Task directions
From the entries that follow, pick out all lines holding "edge".

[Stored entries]
• • • • • • •
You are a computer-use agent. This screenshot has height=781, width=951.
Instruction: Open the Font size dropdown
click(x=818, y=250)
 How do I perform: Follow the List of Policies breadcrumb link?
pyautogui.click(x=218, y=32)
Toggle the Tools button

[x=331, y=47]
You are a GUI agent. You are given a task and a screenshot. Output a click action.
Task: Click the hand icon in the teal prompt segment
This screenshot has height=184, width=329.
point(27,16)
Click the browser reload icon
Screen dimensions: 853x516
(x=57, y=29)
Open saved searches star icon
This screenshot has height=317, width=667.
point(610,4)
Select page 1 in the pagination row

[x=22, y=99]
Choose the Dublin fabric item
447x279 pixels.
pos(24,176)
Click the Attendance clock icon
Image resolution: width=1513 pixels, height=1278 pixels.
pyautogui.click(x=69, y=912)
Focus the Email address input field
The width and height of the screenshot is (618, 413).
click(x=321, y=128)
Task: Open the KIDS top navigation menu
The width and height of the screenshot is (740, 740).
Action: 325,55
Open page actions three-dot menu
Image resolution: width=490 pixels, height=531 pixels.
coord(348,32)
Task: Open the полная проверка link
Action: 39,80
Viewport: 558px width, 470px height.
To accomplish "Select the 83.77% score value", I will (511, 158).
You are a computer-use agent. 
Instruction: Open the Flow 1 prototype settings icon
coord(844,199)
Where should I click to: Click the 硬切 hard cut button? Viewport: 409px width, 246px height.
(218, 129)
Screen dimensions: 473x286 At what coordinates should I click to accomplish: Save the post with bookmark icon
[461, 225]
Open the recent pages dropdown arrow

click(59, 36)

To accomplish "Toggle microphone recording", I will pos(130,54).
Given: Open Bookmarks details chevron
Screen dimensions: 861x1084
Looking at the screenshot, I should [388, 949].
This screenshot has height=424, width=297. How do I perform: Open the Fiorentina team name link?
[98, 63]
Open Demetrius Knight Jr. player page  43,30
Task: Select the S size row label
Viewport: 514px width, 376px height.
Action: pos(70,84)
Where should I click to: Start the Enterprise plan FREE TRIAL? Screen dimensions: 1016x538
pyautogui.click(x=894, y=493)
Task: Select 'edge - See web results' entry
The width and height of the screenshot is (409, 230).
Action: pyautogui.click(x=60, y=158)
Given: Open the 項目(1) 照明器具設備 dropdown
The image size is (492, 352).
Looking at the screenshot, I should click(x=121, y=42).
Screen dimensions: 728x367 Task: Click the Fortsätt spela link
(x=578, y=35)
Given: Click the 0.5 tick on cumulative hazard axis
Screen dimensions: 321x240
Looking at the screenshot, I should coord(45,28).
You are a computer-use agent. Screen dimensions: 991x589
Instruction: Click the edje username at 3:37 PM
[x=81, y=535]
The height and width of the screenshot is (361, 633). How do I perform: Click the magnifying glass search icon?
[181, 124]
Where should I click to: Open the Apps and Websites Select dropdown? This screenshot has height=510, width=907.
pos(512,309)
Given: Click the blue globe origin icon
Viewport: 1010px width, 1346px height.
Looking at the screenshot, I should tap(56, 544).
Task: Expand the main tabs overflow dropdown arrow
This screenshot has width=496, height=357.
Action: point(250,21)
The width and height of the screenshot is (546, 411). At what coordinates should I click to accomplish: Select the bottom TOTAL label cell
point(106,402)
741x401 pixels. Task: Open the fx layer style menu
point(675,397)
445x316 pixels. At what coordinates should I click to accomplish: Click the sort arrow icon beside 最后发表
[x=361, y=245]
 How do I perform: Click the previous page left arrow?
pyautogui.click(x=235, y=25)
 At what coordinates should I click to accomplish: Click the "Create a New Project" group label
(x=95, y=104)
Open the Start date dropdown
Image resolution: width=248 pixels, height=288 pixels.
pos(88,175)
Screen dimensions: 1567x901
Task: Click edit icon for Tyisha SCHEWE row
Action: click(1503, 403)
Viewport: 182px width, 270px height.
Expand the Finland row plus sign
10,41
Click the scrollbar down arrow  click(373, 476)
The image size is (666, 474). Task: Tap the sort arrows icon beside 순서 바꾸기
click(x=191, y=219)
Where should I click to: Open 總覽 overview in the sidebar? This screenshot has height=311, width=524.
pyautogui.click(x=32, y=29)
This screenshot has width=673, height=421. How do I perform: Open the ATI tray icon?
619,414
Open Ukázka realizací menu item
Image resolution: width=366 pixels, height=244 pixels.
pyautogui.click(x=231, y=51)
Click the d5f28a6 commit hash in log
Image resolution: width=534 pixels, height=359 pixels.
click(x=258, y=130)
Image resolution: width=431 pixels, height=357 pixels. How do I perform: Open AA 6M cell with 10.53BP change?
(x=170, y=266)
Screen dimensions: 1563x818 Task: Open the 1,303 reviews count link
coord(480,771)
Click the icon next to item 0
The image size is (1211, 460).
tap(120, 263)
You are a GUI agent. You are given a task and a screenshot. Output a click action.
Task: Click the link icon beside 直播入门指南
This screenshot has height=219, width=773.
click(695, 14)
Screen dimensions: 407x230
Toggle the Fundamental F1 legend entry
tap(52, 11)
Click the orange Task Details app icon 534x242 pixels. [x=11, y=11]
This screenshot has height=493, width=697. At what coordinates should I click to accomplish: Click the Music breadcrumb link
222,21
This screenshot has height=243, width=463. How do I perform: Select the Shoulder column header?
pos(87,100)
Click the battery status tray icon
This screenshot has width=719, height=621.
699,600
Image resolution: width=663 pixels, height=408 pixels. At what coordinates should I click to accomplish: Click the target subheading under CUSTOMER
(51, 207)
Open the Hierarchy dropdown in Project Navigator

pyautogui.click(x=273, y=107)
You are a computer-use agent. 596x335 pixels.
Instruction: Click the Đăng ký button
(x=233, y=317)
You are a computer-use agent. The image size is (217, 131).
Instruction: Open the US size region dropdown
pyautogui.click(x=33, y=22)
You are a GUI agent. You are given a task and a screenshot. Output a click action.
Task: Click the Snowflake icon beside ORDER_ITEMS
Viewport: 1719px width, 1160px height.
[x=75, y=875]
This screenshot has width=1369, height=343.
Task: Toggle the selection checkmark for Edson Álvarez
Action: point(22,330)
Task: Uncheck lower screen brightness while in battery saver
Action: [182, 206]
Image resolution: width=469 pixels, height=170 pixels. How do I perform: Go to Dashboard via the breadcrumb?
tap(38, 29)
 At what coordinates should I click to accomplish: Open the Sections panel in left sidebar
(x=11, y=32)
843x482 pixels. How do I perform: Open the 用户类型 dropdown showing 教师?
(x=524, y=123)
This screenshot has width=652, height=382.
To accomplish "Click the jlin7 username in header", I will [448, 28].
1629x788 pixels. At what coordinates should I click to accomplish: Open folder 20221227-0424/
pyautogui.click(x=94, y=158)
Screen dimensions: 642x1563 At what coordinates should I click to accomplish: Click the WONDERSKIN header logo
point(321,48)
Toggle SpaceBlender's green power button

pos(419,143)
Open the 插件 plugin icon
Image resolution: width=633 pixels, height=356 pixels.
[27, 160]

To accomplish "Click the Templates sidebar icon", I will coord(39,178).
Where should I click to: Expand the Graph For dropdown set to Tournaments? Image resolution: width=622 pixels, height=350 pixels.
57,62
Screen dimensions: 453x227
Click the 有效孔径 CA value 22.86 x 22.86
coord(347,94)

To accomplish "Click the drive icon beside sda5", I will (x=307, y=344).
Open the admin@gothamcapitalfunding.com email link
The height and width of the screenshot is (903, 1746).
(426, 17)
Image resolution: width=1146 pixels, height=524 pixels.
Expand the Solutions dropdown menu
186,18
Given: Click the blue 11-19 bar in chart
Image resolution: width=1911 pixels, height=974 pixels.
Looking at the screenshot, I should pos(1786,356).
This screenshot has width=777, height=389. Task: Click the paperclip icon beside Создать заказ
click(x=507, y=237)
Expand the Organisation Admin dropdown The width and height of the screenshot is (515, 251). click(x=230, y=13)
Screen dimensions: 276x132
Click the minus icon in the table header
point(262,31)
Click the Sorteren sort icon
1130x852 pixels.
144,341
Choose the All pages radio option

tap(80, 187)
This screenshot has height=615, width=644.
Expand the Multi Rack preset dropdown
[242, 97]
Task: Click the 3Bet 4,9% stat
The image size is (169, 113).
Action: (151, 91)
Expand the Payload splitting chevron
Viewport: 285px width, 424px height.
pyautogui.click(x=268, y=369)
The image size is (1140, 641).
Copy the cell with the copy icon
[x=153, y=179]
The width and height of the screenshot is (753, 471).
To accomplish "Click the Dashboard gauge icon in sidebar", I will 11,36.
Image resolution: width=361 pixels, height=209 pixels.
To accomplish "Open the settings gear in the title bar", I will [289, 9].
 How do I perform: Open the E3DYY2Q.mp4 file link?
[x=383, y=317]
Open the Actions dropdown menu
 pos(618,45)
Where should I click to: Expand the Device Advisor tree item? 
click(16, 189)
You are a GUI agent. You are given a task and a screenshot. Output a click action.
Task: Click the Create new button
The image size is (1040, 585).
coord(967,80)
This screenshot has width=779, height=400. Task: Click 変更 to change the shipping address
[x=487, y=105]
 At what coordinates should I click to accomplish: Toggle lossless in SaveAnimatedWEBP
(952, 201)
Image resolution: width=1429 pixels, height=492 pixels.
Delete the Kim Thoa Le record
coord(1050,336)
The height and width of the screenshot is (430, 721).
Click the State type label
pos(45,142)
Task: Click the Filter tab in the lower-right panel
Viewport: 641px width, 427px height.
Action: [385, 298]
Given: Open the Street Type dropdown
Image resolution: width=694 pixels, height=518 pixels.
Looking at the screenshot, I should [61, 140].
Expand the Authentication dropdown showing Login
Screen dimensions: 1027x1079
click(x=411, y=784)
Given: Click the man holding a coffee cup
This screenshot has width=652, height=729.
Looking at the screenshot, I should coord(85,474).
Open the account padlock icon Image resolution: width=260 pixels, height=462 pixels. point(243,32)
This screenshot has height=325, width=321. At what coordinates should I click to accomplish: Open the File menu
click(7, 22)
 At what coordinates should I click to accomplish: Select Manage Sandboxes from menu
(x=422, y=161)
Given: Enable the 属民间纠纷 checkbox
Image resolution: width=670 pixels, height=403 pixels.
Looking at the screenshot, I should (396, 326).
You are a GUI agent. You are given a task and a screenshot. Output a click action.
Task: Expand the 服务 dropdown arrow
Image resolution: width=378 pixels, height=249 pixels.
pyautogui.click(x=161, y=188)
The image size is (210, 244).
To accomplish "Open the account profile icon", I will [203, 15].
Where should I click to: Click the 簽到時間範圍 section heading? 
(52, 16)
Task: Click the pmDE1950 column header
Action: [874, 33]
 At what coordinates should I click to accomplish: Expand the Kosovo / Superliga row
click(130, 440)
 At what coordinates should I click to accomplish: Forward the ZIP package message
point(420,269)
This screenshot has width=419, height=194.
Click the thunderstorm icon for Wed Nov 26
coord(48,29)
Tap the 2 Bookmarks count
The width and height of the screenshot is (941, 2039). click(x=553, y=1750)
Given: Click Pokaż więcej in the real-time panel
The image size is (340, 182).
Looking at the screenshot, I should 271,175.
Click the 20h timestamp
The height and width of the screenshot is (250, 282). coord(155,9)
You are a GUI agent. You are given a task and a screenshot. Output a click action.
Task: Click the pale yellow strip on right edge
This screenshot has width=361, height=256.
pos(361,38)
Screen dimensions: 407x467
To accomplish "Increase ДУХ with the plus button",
• • • • • • •
Answer to this exercise
Task: Select 'edge - See web results' entry
Task: Click the pale yellow strip on right edge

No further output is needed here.